═════ EXCERPT TO READ ═════

We may issue purchase contracts for the purchase or sale of common stock, preferred stock or debt securities issued by us as specified in the applicable prospectus supplement. Each purchase contract will entitle the holder thereof to purchase or sell, and obligate us to sell or purchase on specified dates, such securities at a specified purchase price, which may be based on a formula, all as set forth in the applicable prospectus supplement. We may, however, satisfy our obligations, if any, with respect to any purchase contract by delivering the cash value of such purchase contract or the cash value of the securities otherwise deliverable, as set forth in the applicable prospectus supplement. The applicable prospectus supplement will also specify the methods by which the holders may purchase or sell such securities, and any acceleration, cancellation or termination provisions or other provisions relating to the settlement of a purchase contract. The price per security and the number of securities may be fixed at the time the purchase contracts are entered into or may be determined by reference to a specific formula set forth in the applicable purchase contracts.

 

The purchase contracts may be issued separately or as part of units consisting of a purchase contract and debt securities, or any other securities offered under this prospectus and described in the applicable prospectus supplement or any combination of the foregoing, securing the holders’ obligations to purchase the securities under the purchase contracts, which we refer to herein as purchase units. The purchase contracts may require holders to secure their obligations under the purchase contracts in a specified manner. The purchase contracts also may require us to make periodic payments to the holders of the purchase contracts or the purchase units, as the case may be, or vice versa, and those payments may be unsecured or pre-funded on some basis.

═════

• _YOUR TASK_:
Can you reproduce the purchase contracts passage in full, word for word? Work only from the purchase contracts passage.

═════ DATA SHOWN ═════

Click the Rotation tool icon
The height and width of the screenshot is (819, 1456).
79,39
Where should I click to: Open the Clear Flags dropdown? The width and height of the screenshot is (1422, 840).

═════

• _EXPECTED ANSWER_:
We may issue purchase contracts for the purchase or sale of common stock, preferred stock or debt securities issued by us as specified in the applicable prospectus supplement. Each purchase contract will entitle the holder thereof to purchase or sell, and obligate us to sell or purchase on specified dates, such securities at a specified purchase price, which may be based on a formula, all as set forth in the applicable prospectus supplement. We may, however, satisfy our obligations, if any, with respect to any purchase contract by delivering the cash value of such purchase contract or the cash value of the securities otherwise deliverable, as set forth in the applicable prospectus supplement. The applicable prospectus supplement will also specify the methods by which the holders may purchase or sell such securities, and any acceleration, cancellation or termination provisions or other provisions relating to the settlement of a purchase contract. The price per security and the number of securities may be fixed at the time the purchase contracts are entered into or may be determined by reference to a specific formula set forth in the applicable purchase contracts.

 

The purchase contracts may be issued separately or as part of units consisting of a purchase contract and debt securities, or any other securities offered under this prospectus and described in the applicable prospectus supplement or any combination of the foregoing, securing the holders’ obligations to purchase the securities under the purchase contracts, which we refer to herein as purchase units. The purchase contracts may require holders to secure their obligations under the purchase contracts in a specified manner. The purchase contracts also may require us to make periodic payments to the holders of the purchase contracts or the purchase units, as the case may be, or vice versa, and those payments may be unsecured or pre-funded on some basis.